British flagged fishing vessels are illegally operating in South Georgia waters, with illegitimate licenses awarded by the United Kingdom, and outside of the multilateral agreement which rules operations in those fisheries, according to a formal complaint from the Argentine foreign ministry made public.
Fishing operations in waters surrounding the South Georgia island, since 1982 are ruled by the Convention for the Conservation of Antarctica Marine Living Resources, a multilateral organization made up of 26 countries, among which Argentina and the United Kingdom are members.
Since this season no agreement was reached to allow for the catch of toothfish in the Georgia islands waters, the awarding of British licenses is thus illegal and violates CCAMLR rules, which during forty years have helped to avoid overfishing and the collapse of the Antarctic marine ecosystem, adds the release.

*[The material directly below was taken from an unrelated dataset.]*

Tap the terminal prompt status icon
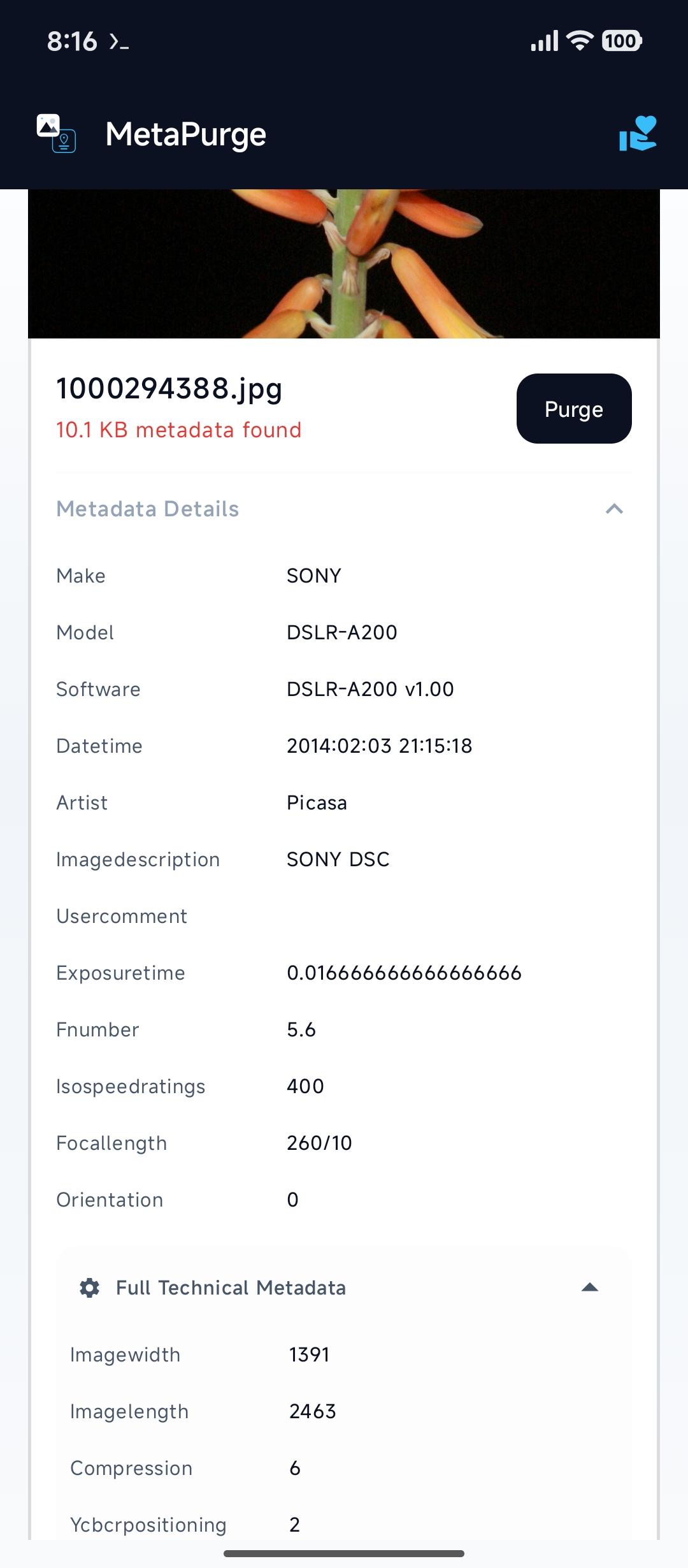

Argentina rejects categorically bilaterally and multilaterally the unilateral decision by the UK which represent a serious non compliance of the rules of the Antarctic Treaty System.
Given this illegal situation Argentina is undertaking strong actions in defense of the multilateral regime and preserving its national policy in respect of the Malvinas Question. Following on this, Argentina recently reaffirmed its position in the Antarctic Treaty Consultive Meeting, the main Antarctic forum which this year met in Berlin.

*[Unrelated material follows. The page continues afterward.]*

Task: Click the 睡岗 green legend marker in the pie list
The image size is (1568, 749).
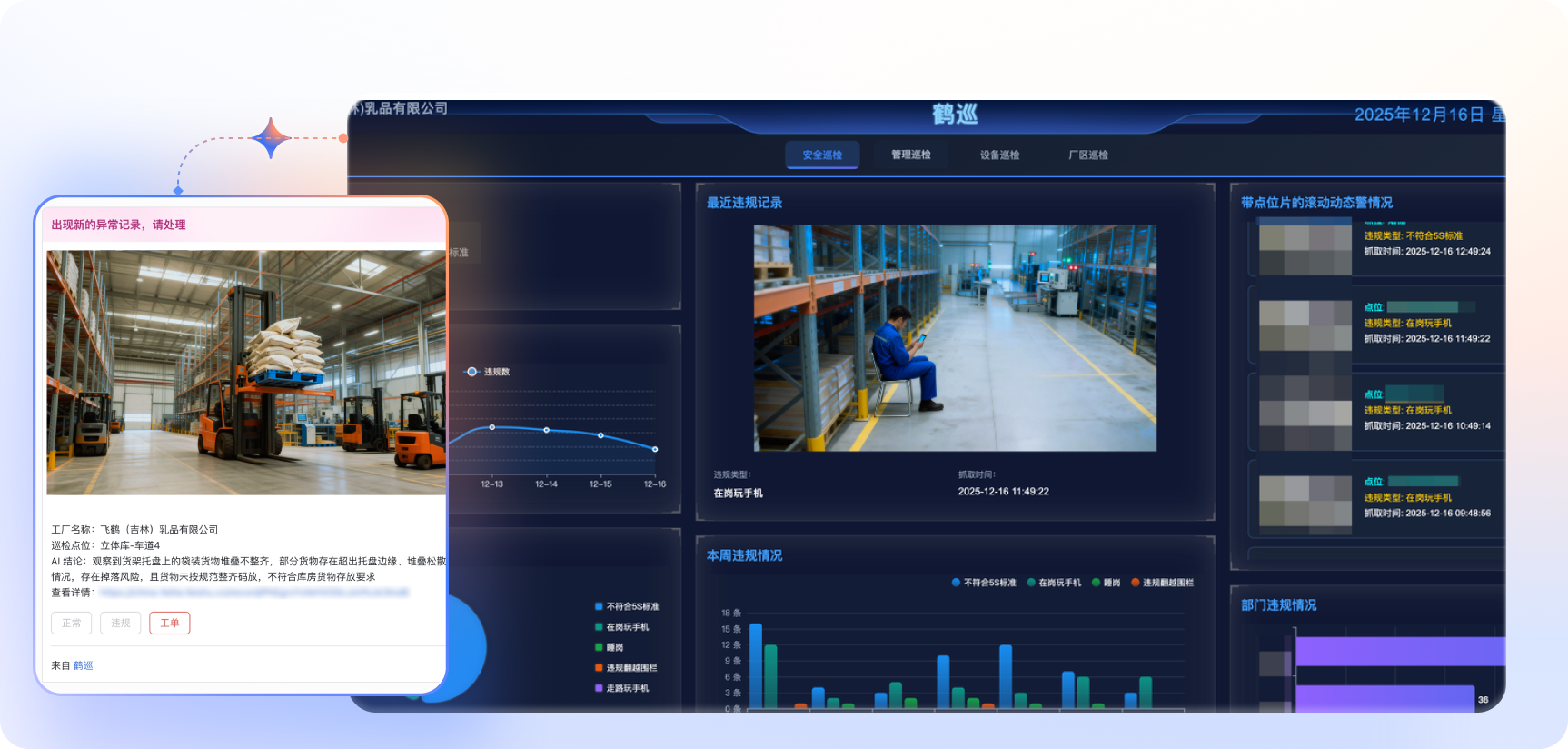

Argentina has also called on all CCAMLR members to avoid trading such species, product of an illegal fishing. It has also requested the CCALMR Executive Secretariat to incorporate these British flagged fishing vessels to the list of vessels involved in illegal, unregulated, unreported operations, and calling on the support of other members is such a process.
Finally Argentina reiterates its rejection of UK unilateral actions, since they are in violation of the CCALMR rules and to not adjust to the principles of Antarctic cooperation and good faith which characterizes deh Antarctic Treaty System, and demands an immediate end to this illegal fishing activity.

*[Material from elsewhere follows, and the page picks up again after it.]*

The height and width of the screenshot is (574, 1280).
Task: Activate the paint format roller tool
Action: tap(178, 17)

The fact is that the conflict which also involves United States was born out of Russia's obstruction to set catch limits in the CCAMLR area, as part of global tensions resulting from its invasion of Ukraine.
In effect, last year, amid tensions with the west over Ukraine, Russia rejected catch limits for Patagonia toothfish set by the 26-member fishing regulatory body, CCAMLR.
This boreal spring, UK responded by issuing licenses to four British flagged vessels to fish for the species off the coast of South Georgia, some a thousand kilometers east of the Falkland Islands.
And immediately US officials said the UK’s actions breach the commission’s rules, rendering the catch illegal. The feud has also sparked fears it could threaten wider international cooperation over the fishery, to which Argentina has now joined. Argentina claims the Falklands and South Atlantic islands, which are under British rule as Overseas Territories.